Some lenders appear to be responding to the growing signs of weakness by tapping the brakes. Wells Fargo said earlier this month that its new auto loans fell 2% in the third quarter from a year earlier. That was its first decline for the period in at least half a decade.

In the third quarter, J.P. Morgan Chase & Co. reduced the number of 84-month auto loans it was making, finance chief Marianne Lake said on the bank's earnings call.

Earlier this year, J.P. Morgan chief James Dimon warned about a weakening auto market and the potential for used-car prices to drop. Indeed, prices of used cars that are up to eight years old are down 3.6% in 2016 through September versus the same period a year earlier, according to the NADA Used Car Guide, a division of J.D. Power.

"It is the first time since 2008 that prices have fallen by any material amount," said Larry Dixon, director of market intelligence at the NADA Used Car Guide. The firm is projecting prices will finish the year down by an average of 4% compared with 2015.

One reason for the deterioration is more supply hitting the market. The number of cars coming off of leases this year is expected to hit 3.1 million, up 33% from a year earlier, Mr. Dixon said. Leasing accounted for a record 31.4% of all new-vehicle sales in the second quarter, up from 13.5% in the second quarter of 2009, according to Experian Automotive.

Leases typically run two to three years. With more cars being leased, more cars are turned in and offered for sale.

An additional worry is that the latest surge in lending has been driven in part by more subprime lending and easier credit terms. New subprime auto loans in 2015 totaled $109.5 billion, up some 11% from the prior year and up roughly 124% from 2010, according to Equifax.

Annualized net losses for subprime securitized loans hit 8.9% in August, up from 7% a year earlier and 5.9% the year before that, according to Fitch.

Lenders have been loosening standards to keep loan volume growing. That raises the prospect of more defaults.

One example is that loans with repayment periods of 73 to 84 months accounted for just over 31% of all new cars that were financed in both the first and second quarter, a new high, according to Experian.

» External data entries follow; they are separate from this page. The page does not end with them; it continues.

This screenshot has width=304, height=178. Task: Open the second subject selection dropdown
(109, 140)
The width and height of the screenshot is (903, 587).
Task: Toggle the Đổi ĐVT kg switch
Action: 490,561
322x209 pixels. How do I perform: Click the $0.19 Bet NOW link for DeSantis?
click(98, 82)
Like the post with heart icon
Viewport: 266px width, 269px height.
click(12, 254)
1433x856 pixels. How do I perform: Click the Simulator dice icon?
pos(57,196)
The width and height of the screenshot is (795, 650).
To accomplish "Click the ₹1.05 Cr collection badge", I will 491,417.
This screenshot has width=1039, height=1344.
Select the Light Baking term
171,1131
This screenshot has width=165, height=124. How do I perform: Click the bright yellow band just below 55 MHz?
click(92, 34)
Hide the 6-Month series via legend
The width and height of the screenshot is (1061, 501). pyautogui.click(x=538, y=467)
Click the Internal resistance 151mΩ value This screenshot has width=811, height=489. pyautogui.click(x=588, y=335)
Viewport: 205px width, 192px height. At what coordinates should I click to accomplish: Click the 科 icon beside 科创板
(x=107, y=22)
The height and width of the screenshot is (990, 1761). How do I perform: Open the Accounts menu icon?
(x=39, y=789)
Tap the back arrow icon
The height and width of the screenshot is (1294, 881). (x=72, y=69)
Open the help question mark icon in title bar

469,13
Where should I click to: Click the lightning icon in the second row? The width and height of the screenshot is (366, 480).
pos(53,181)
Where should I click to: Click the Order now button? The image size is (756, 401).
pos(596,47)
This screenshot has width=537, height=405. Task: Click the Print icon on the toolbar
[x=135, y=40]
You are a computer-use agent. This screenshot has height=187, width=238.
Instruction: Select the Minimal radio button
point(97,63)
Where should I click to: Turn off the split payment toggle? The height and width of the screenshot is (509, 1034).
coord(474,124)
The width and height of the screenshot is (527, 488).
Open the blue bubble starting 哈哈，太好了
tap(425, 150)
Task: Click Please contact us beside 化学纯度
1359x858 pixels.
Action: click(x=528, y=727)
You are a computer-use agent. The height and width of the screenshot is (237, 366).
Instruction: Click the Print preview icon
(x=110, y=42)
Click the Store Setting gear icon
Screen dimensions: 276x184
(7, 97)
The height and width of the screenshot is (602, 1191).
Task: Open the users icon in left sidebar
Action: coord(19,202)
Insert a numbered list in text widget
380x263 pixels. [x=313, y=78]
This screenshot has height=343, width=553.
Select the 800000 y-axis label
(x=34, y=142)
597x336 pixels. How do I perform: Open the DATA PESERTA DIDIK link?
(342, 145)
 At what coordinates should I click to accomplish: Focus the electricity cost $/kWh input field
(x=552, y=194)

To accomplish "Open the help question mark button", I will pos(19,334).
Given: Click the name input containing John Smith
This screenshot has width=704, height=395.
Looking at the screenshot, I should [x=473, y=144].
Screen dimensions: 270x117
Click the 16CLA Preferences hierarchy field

The risk is that when borrowers default, their loan is worth more than the value of the car, which depreciates rapidly. In that case, the loss gets transferred to the lender.

All of this adds up to lower recovery rates for auto loans. The so-called recovery rate for auto loans -- or the share of balances in a default status that lenders are able to recover -- has dropped in recent months, according to investment firm Jefferies LLC.

Auto lenders recovered 54.3% of outstanding loan balances that were in default, bankruptcy, or charge-off status in September on average, down from 56.4% a year prior. Industrywide, there were year-over-year declines in recovery rates for eight out of the first nine months of the year.

 

(END) Dow Jones Newswires

October 26, 2016 16:17 ET (20:17 GMT)

Copyright (c) 2016 Dow Jones & Company, Inc.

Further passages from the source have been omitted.